Jeder hat das Recht auf Gedanken-, Gewissens- und Religionsfreiheit; dieses Recht schließt die Freiheit ein, seine Religion oder Überzeugung zu wechseln, sowie die Freiheit, seine Religion oder Weltanschauung allein oder in Gemeinschaft mit anderen, öffentlich oder privat durch Lehre, Ausübung, Gottesdienst und Kulthandlungen zu bekennen.

Dieses Recht kommt in Konflikt, falls eine Person durch die Religion einer anderen belästigt oder gestört wird. Hier kommt die Frage auf: Wer hat das „größere“Recht auf diese Freiheit?

Nicht zuletzt die Kopftuchfrage ist dafür bekannt, genau dieses Problem immer wieder in die Dikussion zu bringen. Der Konflikt hierbei besteht nicht nur zwischen Schüler und Lehrer sondern auch zwischen dem getrennten System von Religion und Staat, welches durch unsere Verfassung und der Verabschiedung des Gottesgnadentums, eingeführt wurde.

Zur Sache: Zur Diskussion kam es, als eine Lehrerin mit Kopftuch in die Schule kam und sich weigerte es abzulegen, nachdem sie von ihrem Vorgestzten aufgefordert wurde. Sie durfte nach diesem Vorfall nicht mehr in der Schule unterrichten, es sei denn, sie lege das Kopftuch ab. Die Lehrerin wehrte sich und klagte bis vor das Bundesverfassungsgericht in Karlsruhe.

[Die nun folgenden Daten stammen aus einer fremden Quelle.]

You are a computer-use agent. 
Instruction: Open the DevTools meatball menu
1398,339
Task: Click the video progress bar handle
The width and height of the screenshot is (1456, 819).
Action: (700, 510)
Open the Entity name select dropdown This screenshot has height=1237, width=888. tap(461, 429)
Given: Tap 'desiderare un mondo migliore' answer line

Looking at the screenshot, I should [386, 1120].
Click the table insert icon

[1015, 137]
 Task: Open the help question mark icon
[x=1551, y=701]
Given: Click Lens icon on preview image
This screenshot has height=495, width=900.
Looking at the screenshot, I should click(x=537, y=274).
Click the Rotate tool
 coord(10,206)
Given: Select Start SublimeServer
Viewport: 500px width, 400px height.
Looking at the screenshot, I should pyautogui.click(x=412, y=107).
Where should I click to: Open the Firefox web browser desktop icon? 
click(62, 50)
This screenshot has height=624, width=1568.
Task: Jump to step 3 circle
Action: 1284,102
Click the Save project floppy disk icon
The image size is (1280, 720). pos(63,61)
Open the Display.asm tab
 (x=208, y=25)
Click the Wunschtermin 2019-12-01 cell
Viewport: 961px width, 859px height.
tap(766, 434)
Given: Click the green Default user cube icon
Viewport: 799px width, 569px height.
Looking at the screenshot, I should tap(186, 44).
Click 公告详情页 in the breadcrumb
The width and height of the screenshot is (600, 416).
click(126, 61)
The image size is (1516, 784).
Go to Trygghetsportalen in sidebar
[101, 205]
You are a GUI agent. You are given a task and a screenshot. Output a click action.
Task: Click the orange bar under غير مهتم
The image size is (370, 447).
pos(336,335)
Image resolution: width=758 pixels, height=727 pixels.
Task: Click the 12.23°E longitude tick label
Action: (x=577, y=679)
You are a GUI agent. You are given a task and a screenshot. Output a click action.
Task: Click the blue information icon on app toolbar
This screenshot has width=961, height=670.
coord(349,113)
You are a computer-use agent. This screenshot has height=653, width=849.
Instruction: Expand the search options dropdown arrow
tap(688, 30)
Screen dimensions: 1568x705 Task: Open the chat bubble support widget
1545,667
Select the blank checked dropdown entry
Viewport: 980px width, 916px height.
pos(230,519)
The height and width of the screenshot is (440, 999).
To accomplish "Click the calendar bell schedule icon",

Wer hat nun das „größere“ Recht auf Religionsfreiheit? Ist es die Lehrerin, die ihre Religion frei auslebt, ohne damit direkt eine andere Person zu belästigen, oder ist es die Religionsfreiheit des Schülers, der die Möglochkeit bekommen muss, sich frei und unbeeinflusst entscheiden zu können sowie die Erziehungsfreiheit der Eltern, die diese Freiheit durch das Tragen eines „religiösen“ Motives einer Lehrerin eingeschränkt sehen.

Das Bundesverfassunggericht entschied:

„Das Tragen eines Kopftuches in Schule und Unterricht fällt unter den Schutz der Glaubensfreiheit.“

Und damit allgemein, alle religösen Motive, wie das Tragen eines Kreuzes zum Beispiel. Diese dürfen auch in Schulen getragen werden, jedoch nur unter der Voraussetzung, dass keine religösen Handlungen oder Überzeugungen an den Schüler weitergegeben werden, die den Schüler womöglich in seiner Freiheit der Entwicklung einschränken könnten.